→ **Exercise**: Turn the entries below into a Markdown table with two columns, Row and Line, giving each line its own numbered row and leaving out blank lines.

→ **Data supplied**:

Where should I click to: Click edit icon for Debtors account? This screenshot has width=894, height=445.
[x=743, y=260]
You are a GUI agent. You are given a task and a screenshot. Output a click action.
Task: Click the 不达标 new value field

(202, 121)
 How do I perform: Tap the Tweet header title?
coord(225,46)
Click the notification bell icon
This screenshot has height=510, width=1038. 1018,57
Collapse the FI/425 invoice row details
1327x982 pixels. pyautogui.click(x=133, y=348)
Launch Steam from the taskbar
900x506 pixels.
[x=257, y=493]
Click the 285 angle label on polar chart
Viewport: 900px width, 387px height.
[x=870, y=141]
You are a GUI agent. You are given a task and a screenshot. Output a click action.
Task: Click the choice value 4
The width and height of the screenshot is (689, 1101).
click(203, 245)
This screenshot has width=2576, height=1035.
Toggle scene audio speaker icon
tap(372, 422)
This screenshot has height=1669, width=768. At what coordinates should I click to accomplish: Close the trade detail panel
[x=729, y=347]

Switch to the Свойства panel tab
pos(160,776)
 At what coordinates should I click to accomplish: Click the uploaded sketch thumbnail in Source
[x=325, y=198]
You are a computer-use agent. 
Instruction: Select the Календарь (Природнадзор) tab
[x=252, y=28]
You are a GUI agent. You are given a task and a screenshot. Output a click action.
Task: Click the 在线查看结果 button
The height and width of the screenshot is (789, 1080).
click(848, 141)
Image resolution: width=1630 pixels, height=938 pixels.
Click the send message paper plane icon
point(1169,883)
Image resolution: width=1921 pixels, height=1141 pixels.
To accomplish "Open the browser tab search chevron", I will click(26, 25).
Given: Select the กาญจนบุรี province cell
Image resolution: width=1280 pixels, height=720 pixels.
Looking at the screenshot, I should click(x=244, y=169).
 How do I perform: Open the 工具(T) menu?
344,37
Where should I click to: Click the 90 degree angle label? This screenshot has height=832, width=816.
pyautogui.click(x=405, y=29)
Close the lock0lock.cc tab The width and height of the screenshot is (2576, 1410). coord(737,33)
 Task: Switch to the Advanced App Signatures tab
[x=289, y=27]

→ **Completed exercise**:
| Row | Line |
|---|---|
| 1 | Where should I click to: Click edit icon for Debtors account? This screenshot has width=894, height=445. |
| 2 | [x=743, y=260] |
| 3 | You are a GUI agent. You are given a task and a screenshot. Output a click action. |
| 4 | Task: Click the 不达标 new value field |
| 5 | (202, 121) |
| 6 |  How do I perform: Tap the Tweet header title? |
| 7 | coord(225,46) |
| 8 | Click the notification bell icon |
| 9 | This screenshot has height=510, width=1038. 1018,57 |
| 10 | Collapse the FI/425 invoice row details |
| 11 | 1327x982 pixels. pyautogui.click(x=133, y=348) |
| 12 | Launch Steam from the taskbar |
| 13 | 900x506 pixels. |
| 14 | [x=257, y=493] |
| 15 | Click the 285 angle label on polar chart |
| 16 | Viewport: 900px width, 387px height. |
| 17 | [x=870, y=141] |
| 18 | You are a GUI agent. You are given a task and a screenshot. Output a click action. |
| 19 | Task: Click the choice value 4 |
| 20 | The width and height of the screenshot is (689, 1101). |
| 21 | click(203, 245) |
| 22 | This screenshot has width=2576, height=1035. |
| 23 | Toggle scene audio speaker icon |
| 24 | tap(372, 422) |
| 25 | This screenshot has height=1669, width=768. At what coordinates should I click to accomplish: Close the trade detail panel |
| 26 | [x=729, y=347] |
| 27 | Switch to the Свойства panel tab |
| 28 | pos(160,776) |
| 29 |  At what coordinates should I click to accomplish: Click the uploaded sketch thumbnail in Source |
| 30 | [x=325, y=198] |
| 31 | You are a computer-use agent.  |
| 32 | Instruction: Select the Календарь (Природнадзор) tab |
| 33 | [x=252, y=28] |
| 34 | You are a GUI agent. You are given a task and a screenshot. Output a click action. |
| 35 | Task: Click the 在线查看结果 button |
| 36 | The height and width of the screenshot is (789, 1080). |
| 37 | click(848, 141) |
| 38 | Image resolution: width=1630 pixels, height=938 pixels. |
| 39 | Click the send message paper plane icon |
| 40 | point(1169,883) |
| 41 | Image resolution: width=1921 pixels, height=1141 pixels. |
| 42 | To accomplish "Open the browser tab search chevron", I will click(26, 25). |
| 43 | Given: Select the กาญจนบุรี province cell |
| 44 | Image resolution: width=1280 pixels, height=720 pixels. |
| 45 | Looking at the screenshot, I should click(x=244, y=169). |
| 46 |  How do I perform: Open the 工具(T) menu? |
| 47 | 344,37 |
| 48 | Where should I click to: Click the 90 degree angle label? This screenshot has height=832, width=816. |
| 49 | pyautogui.click(x=405, y=29) |
| 50 | Close the lock0lock.cc tab The width and height of the screenshot is (2576, 1410). coord(737,33) |
| 51 |  Task: Switch to the Advanced App Signatures tab |
| 52 | [x=289, y=27] |